Pendukung setia Manchester United yang memadati Stadion Old Trafford dibuat terdiam oleh Miguel Almiron pada menit ke-28. Pemain berkebangsaan Paraguay itu sukses menjebol gawang Andre Onana dan mengubah skor jadi 0-1.
Tentu, Manchester United berusaha sekuat tenaga untuk menyamakan kedudukan. Namun alih-alih mencetak gol, pasukan Erik ten Hag malah kebobolan lagi oleh Lewis Hall ketika pertandingan memasuki menit ke-36.
Manchester United terlihat lebih dominan selama duel berjalan dengan catatan penguasaan bola hingga 62 persen. Namun, jumlah gol yang menentukan pemenang. Pada menit ke-60, Newcastle ‘membunuh’ the Red Devils lewat gol Joe Willock.
Ini bukan cuma tanggung jawab lini pertahanan yang tak bisa membendung serangan the Magpies – julukan Newcastle – tapi juga barisan penyerang. Mereka tak mampu mengkonversi 13 tembakan menjadi gol.
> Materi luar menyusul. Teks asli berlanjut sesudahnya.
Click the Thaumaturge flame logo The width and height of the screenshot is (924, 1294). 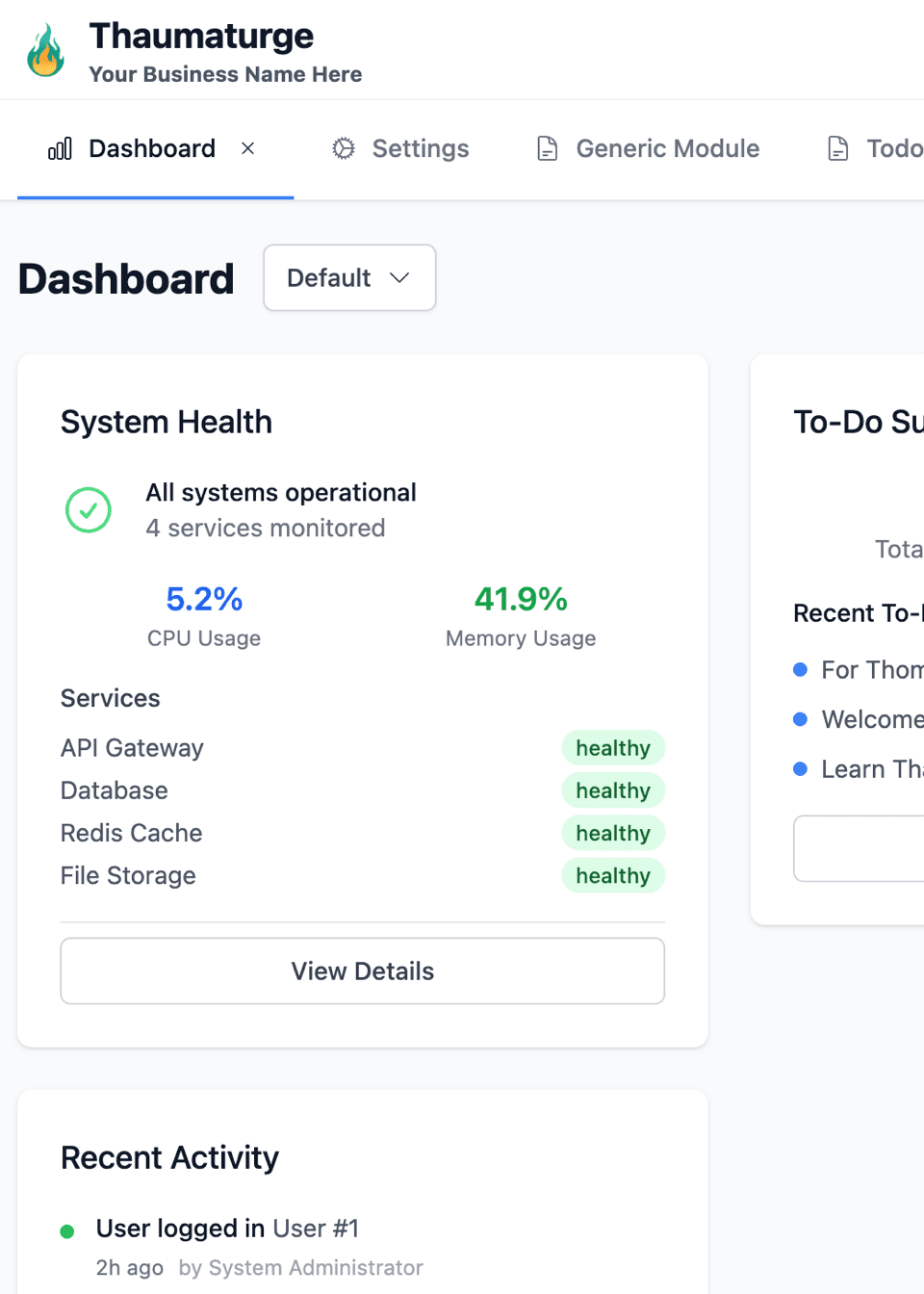point(45,50)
Baca juga: Round-Up Carabao Cup: Manchester United dan Arsenal Terjengkang, Liverpool Melenggang
Salah satu sosok yang banyak disorot pasca pertandingan adalah Antony. Eks Manchester United, Andy Cole, tampak berang dengan sang pemain, dan tampak tak ingin bermain bersamanya di satu lapangan.
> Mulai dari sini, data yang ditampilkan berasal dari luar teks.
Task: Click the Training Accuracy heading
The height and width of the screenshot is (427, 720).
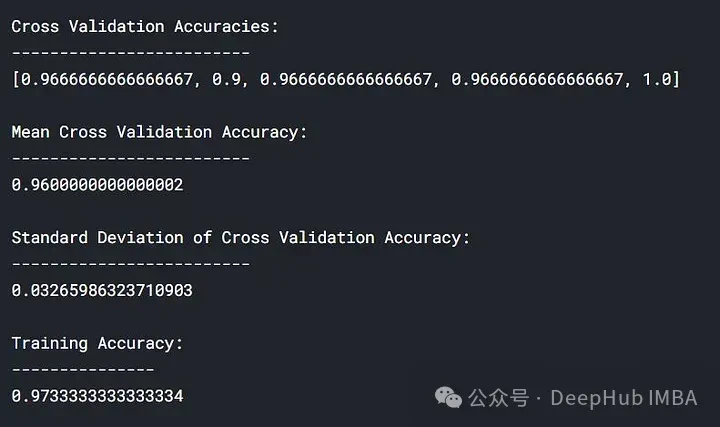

“Dia akan membuat saya gila. Kami semua tahu bahwa dia sangat mengandalkan kaki kirinya. Dia sosok invidiualis yang takkan pernah ke sisi kanan ataupun ke posisi penyerang. Jika anda berlari ke tiang dekat, anda tahu bahwa anda takkan mendapatkan bola,” kata Cole kepada Sky Sports.
“Dia akan melihat ke belakang, anda takkan yakin kapan dia akan menaruh bola ke kotak penalti. Buat saya, dia tidak mencetak gol yang cukup. Tidak membuat peluang untuk rekan setimnya.”
“Anda kemudian akan melihat itu dan berkata, ‘oke, apa yang bisa anda berikan?’. Itulah yang anda harap dari dia. Mereka mengeluarkan uang berjumlah besar untuk dia, pelatih sudah mendukung dia dan dia merasa sangat, sangat kesulitan.”
Selain Antony, Cole juga mengkritik kontribusi dari penyerang lainnya yakni Antony Martial. Ia merasa bomber asal Prancis tersebut tidak memberikan gol yang cukup selama berkarir di Manchester United.
“Dia sudah berada di sini selama sembilan tahun dan baru mencetak 89 gol. Ketika anda menjadi penyerang di klub seperti Manchester United, itu tidak cukup.”
“Dia telah diberikan kesempatan lagi hari ini, dan dia bisa mencetak gol tapi apakah dia mampu membawa Manchester United ke tempatnya? Sudah sembilan tahun dan dia tidak melakukannya, jadi akan sulit baginya untuk melakukan itu sekarang,” pungkasnya.